Acai bowls offer some color to your breakfast with a variety of fruits.
Image by Sophia Vilensky
Acai bowls offer some color to your breakfast with a variety of fruits.

Following a parade of greens, the acai berry is the newest (and prettiest) star of the superfood craze. Tasty and good-looking, the Brazilian treat is incredibly popular on the West coast.

Acai berries are classified as a superfood due to their abundance of antioxidants and omega-3 fatty acids.

One of the most popular ways of serving the fruit is in smoothie form. Blend your ingredients up, scoop ’em into a bowl heaped with toppings, and voila. Luckily, you don’t have to seek out a fancy juice bar in Los Angeles or drool over your Instagram feed to enjoy the treat. With the public’s growing appreciation of superfoods, acai joins the mainstream; you can likely find the coveted fruit it in the frozen section of your local grocery store.

Part of the magic of acai bowls is their customization. Hate fruit? Cut it from the recipe! Chocolate lover? That can be arranged as well.

Classic acai bowl

Raspberries

Granola

Strawberries

Blueberries

Base made with fruit juice

The bright berry hues make the bowl extra pretty. Make sure to stay consistent with amounts so one flavor does not overpower the others.

 

Chocolate acai bowl

Peanut butter

Banana

Granola

Chocolate chips

Almonds

Almond milk as base

Almond milk makes this bowl creamier.
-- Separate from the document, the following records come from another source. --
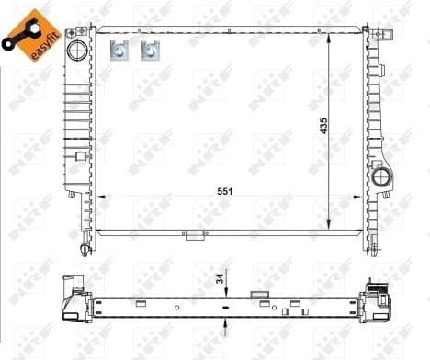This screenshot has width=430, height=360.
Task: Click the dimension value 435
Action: click(322, 126)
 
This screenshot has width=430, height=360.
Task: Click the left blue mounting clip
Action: click(118, 52)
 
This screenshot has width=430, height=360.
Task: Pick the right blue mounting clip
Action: click(148, 52)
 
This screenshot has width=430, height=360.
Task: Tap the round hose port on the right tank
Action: click(379, 175)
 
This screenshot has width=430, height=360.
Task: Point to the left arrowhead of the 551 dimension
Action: click(101, 196)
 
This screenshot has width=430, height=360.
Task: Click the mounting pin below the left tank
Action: click(85, 248)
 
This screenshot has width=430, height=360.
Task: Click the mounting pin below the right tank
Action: click(372, 246)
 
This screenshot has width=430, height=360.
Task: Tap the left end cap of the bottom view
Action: click(72, 298)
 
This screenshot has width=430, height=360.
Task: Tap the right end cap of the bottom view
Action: click(379, 295)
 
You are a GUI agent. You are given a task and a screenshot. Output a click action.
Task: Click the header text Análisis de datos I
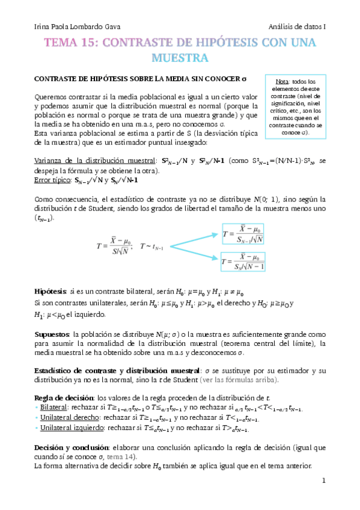(297, 27)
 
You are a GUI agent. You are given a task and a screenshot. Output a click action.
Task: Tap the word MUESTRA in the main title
(179, 58)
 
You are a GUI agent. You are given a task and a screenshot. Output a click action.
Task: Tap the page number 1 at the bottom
(323, 481)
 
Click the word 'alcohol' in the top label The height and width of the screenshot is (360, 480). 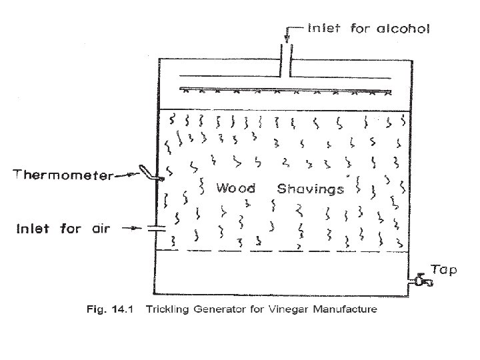coord(403,29)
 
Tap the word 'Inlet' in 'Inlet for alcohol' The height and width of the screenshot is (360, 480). coord(325,29)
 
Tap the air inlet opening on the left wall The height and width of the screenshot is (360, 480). coord(155,229)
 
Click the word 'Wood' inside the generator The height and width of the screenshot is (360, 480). coord(235,189)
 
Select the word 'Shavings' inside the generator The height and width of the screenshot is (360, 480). coord(310,189)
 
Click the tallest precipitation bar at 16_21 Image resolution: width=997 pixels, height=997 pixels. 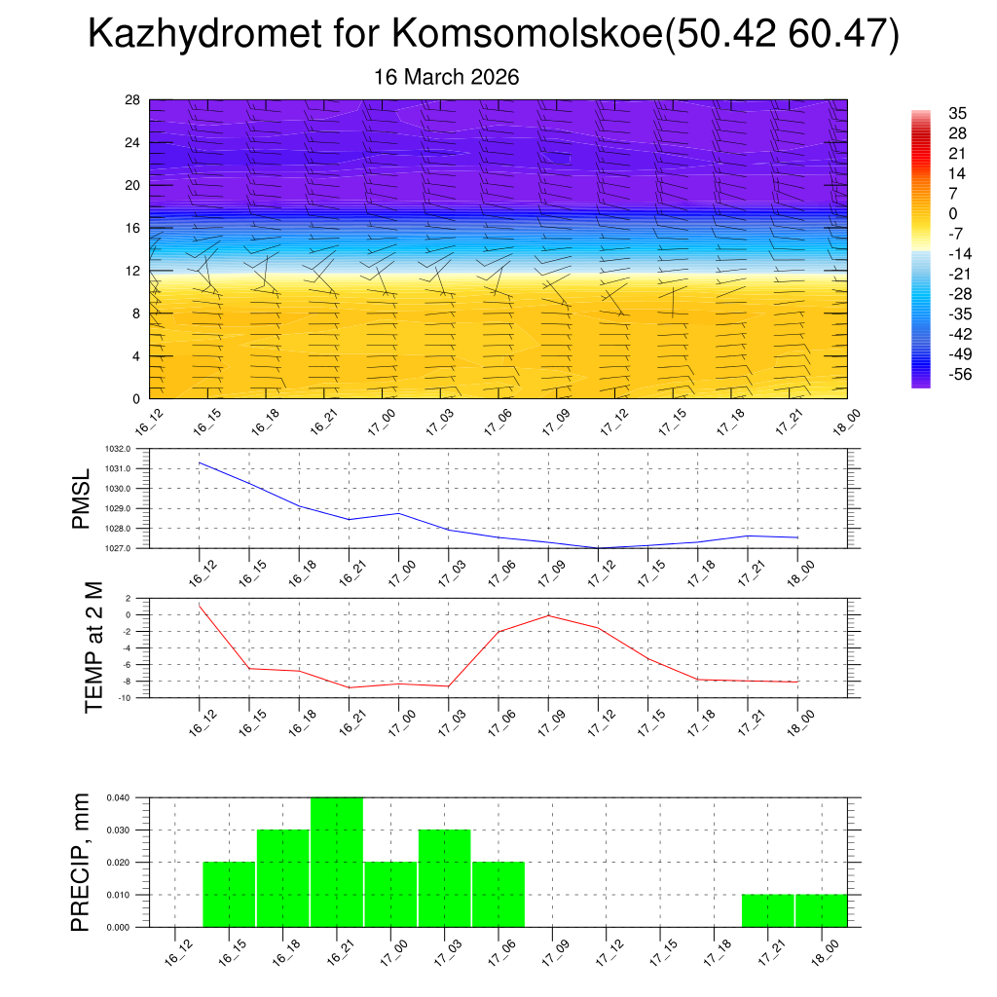click(337, 862)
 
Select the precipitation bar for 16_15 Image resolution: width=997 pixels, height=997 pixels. click(229, 894)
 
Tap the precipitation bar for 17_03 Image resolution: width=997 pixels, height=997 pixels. click(445, 877)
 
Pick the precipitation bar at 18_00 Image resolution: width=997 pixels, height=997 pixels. click(821, 909)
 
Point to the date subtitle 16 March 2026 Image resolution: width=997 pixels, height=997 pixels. click(447, 77)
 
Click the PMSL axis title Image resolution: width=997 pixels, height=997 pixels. click(81, 498)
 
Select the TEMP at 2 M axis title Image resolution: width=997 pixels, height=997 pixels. click(93, 647)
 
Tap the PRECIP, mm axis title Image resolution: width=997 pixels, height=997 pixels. click(82, 862)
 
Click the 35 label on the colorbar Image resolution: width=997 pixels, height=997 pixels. click(958, 113)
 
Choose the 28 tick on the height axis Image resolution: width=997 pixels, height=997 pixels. click(132, 100)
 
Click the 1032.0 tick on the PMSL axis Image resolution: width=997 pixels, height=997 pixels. click(129, 449)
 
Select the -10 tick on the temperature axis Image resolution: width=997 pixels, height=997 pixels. click(127, 698)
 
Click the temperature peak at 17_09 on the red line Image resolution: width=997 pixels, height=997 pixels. click(548, 615)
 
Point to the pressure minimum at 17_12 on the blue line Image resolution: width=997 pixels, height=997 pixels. click(599, 548)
A spoonful of peanut butter added to the acai blend provides a subtle, pleasing taste that compliments the banana and chocolate chips.

 

Tropical acai bowl

Kiwi

Shaved coconut

Strawberries

Banana

Hemp seeds

Coconut milk as base

The acai berry works exceptionally well with these flavors thanks to its tropical roots. I added granola to the bottom of each bowl for a pleasant, end-of-meal surprise.

Healthy and delicious, there is no better way to start (or end) a summer day.

 

To make a simple acai base you will need:

Two four-ounce packets of frozen, unsweetened acai berry puree

A banana (fresh or frozen)

1/3 cup almond milk, coconut milk, hemp milk, any other kind of milk substitute or fruit juice

Some form of greens (if you want to be 

extra healthy)

A bit of honey or stevia (to taste)

Ready for the easiest recipe with the most beautiful payoff? Blend all ingredients until smooth. The ideal consistency for acai bowls should be reminiscent of soft-serve.

Now the fun begins.

Collect your toppings. I chose kiwi, chocolate chips, peanut butter, coconut, granola, blueberries, strawberries, raspberries, banana, almonds and hemp seed. Any number of combinations does the trick, so it’s really up to you and your preferences.

Whichever you choose, acai is the perfect healthy summer treat.